I’ve been working on a project that was riffed into existence by friends John, Olov, and Nora at Grand Morelos: it’s called Labor Leverage. It’s loosely based on workshops John and our coworker Stacy Cowley have run previously, where they share with other unions how to research employer finances in order to build power at the bargaining table. Big public companies are required to report data to the SEC as part of that institution’s purpose in stabilizing public markets, and it turns out many of the same data are useful to reveal how your employer and its executives actually spend its money. Profits, stock buybacks, executive salaries and stock compensation, all available in SEC data made available to the public!
The format of this data is interesting: companies upload their data to the SEC’s EDGAR (Electronic Data Gathering, Analysis, and Retrieval) system. The API is beautiful, and is barely even an API at all: it’s “just” HTML files, uploaded at predictable paths. Specifically, it’s XHTML, the older and crankier subset of today’s HTML that was meant to validate against a strict XML syntax. Companies embed snippets of another XML flavor, iXBRL (eXtensible Business Reporting Language) inside of the HTML, so that you can have a report that looks like a webpage with tabular profit and loss tables, buried within which are machine-readable XML tags describing key accounting figures as structured data.
Many of the tags encode dry, Generally Accepted Accounting Principles (GAAP) data like us-gaap:NetIncomeLoss
, us-gaap:StockRepurchasedDuringPeriodValue
, or us-gaap:CashCashEquivalentsRestrictedCashAndRestrictedCashEquivalents
. Maybe more interesting are the data that companies are required to report by the government, but which don’t use machine-readible XML tags because they are not legally required to do so. These include data that’s absolutely relevant to unions like the one I belong to, such as the number of total employees, or the CEO Pay Ratio disclosures required by law following the 2008 financial crisis. These data are written as prose in the report, and so extracting them from the text requires the use of cruder text matching techniques. It’s tempting to picture a regulatory regime where financial data relevant to workers also had legally-mandated, machine-readable XML tags!

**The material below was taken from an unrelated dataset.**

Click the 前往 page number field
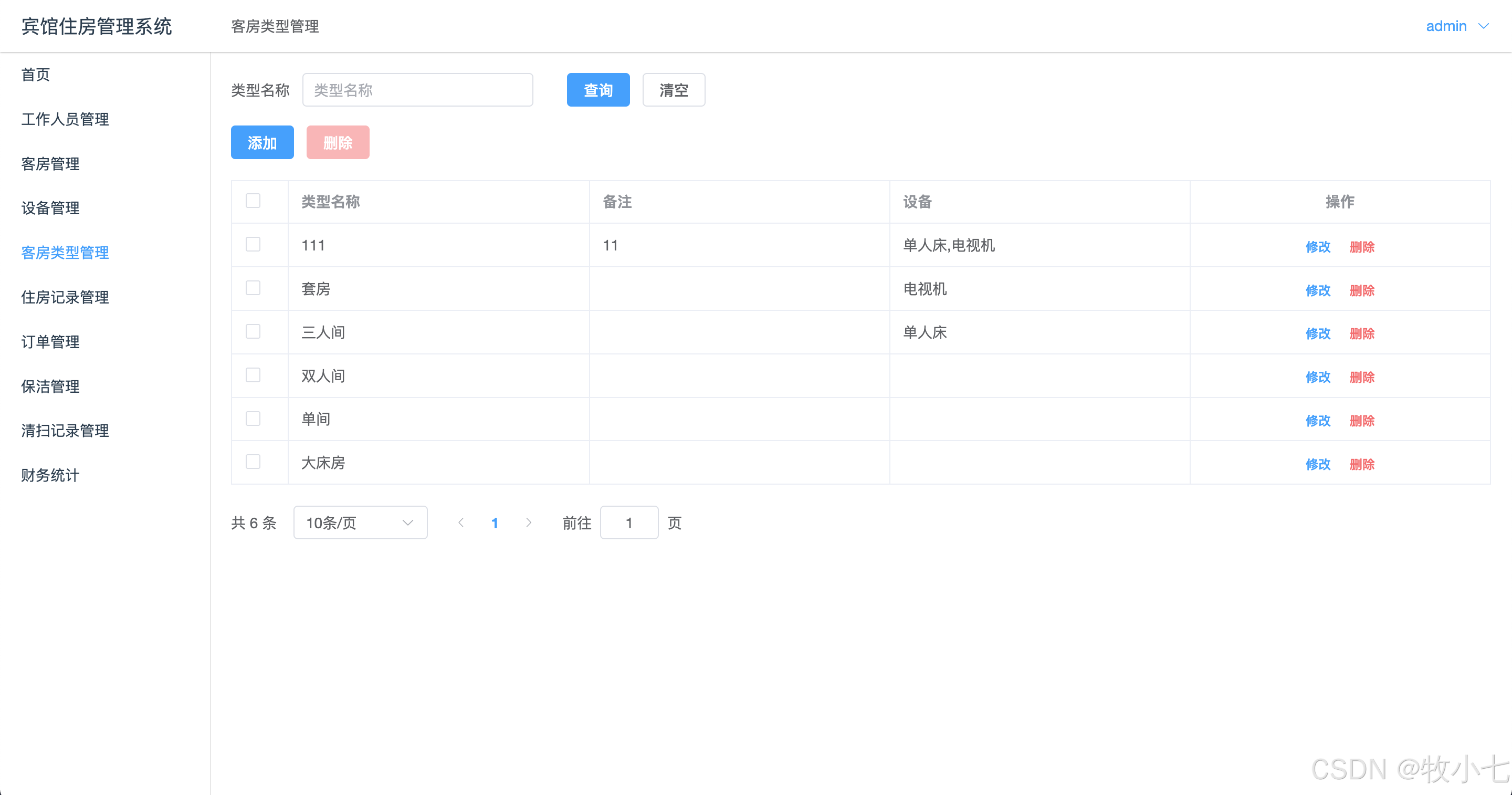The image size is (1512, 795). click(x=628, y=522)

Compared to the freewheeling, single page app oriented ecosystem of today’s HTML5, reading iXBRL-flavored XHTML is like discovering an exotic dialect of a language that’s been cut off from its parent for so long that it’s had to invent grammars and styles of its own. <FONT>
is everywhere. All elements have 20-30 inline style
definitions in lieu of CSS. When I was scraping this data, I was surprised to find that that all the 10,000 or so companies clock in with 29GB worth of HTML. The reason the dataset is that large is because each document tends to have extreme HTML energy: the biggest document—a DEF-14A filing from Vaso Corporation— weighs in at 36MB, in part because there are long sections where every single character is wrapped in a distinct font tag (!).

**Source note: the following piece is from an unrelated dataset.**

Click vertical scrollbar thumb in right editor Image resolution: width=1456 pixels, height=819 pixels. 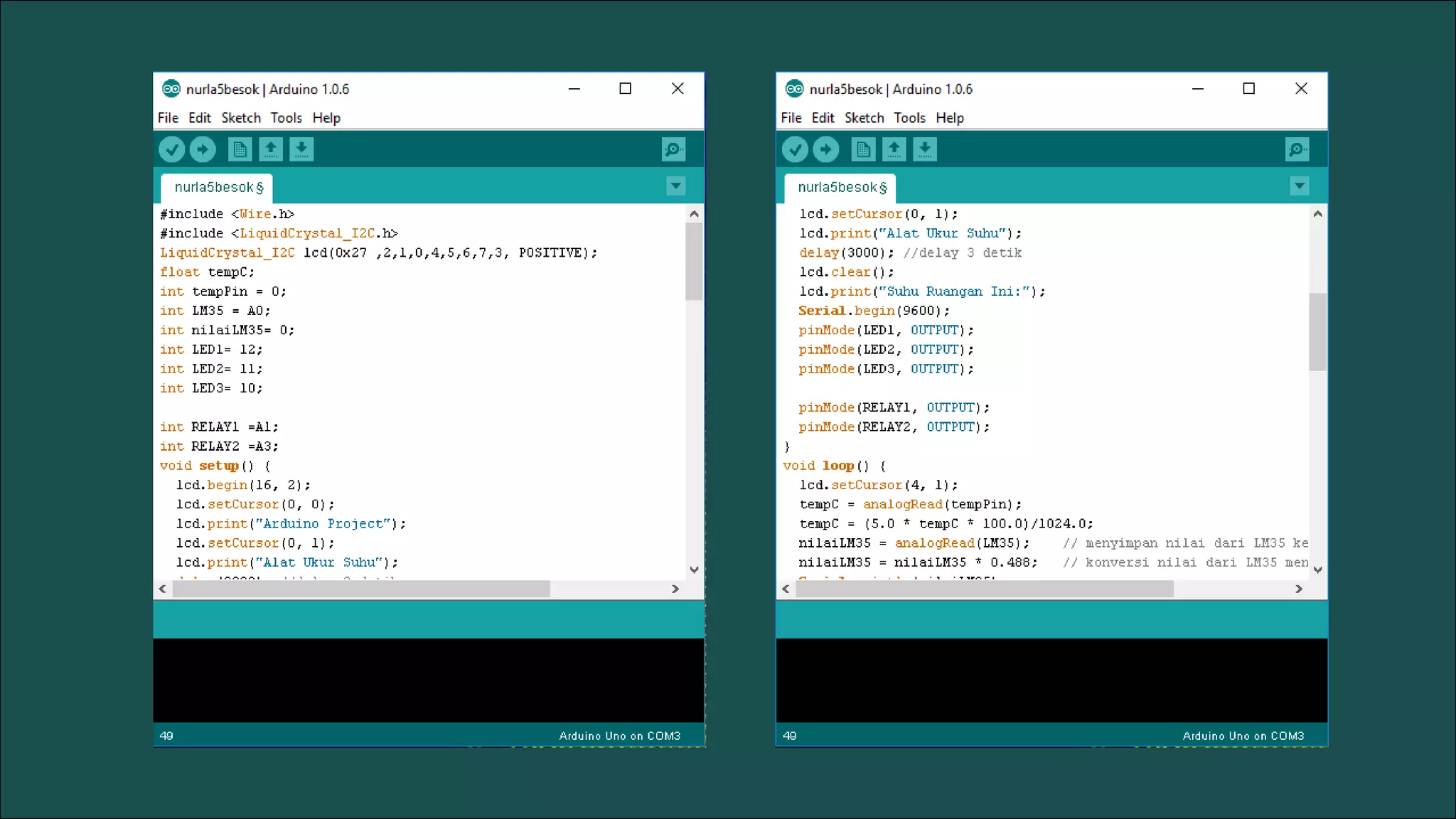pyautogui.click(x=1317, y=331)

I remember writing HTML in the era where the trend was towards making sure your HTML passed strict XML validation, like these documents do; there were hundreds of tools that would feed your HTML thru a validator and scold you for your HTML sins. At some point things trended away from XML generally, and away from HTML validation specifically, but it’s kind of beautiful that the backstop of a powerful government agency has left an oasis where XML validation and truly semantic XML elements still reign. Matt Levine recently wrote about how there are even companies whose entire business is to “EDGARize” companies' HTML:
If you are an SEC lawyer — if you look at this system from a reasonable level of abstraction — then the way Edgar works is (1) a company sends its material nonpublic information to Edgar and (2) Edgar immediately makes it public. Information passes through the system for an infinitesimal time; the filing system does not hold on to a bunch of secret corporate information in its servers. Edgar is a publication interface, not a database of company secrets.
But of course if you are an Edgar typesetter, you do not look at this system from that level of abstraction. You deal with the actual system, which operates at a not-at-all-infinitesimal time scale. You are like “man, this stuff sure takes a long time to typeset.” And there are trades there.
It’s absolutely someone’s dream to run a business helping companies to write XML-compliant HTML, with a sideline making millions from illegal stock market information you’ve read in the XML-compliant HTML!
Bennett on : I'm going to show this to Kate, I know that (at least until recently) they were using XML validator tools to upload archival finding aids to the Online Archive of California which all the institutions publish to.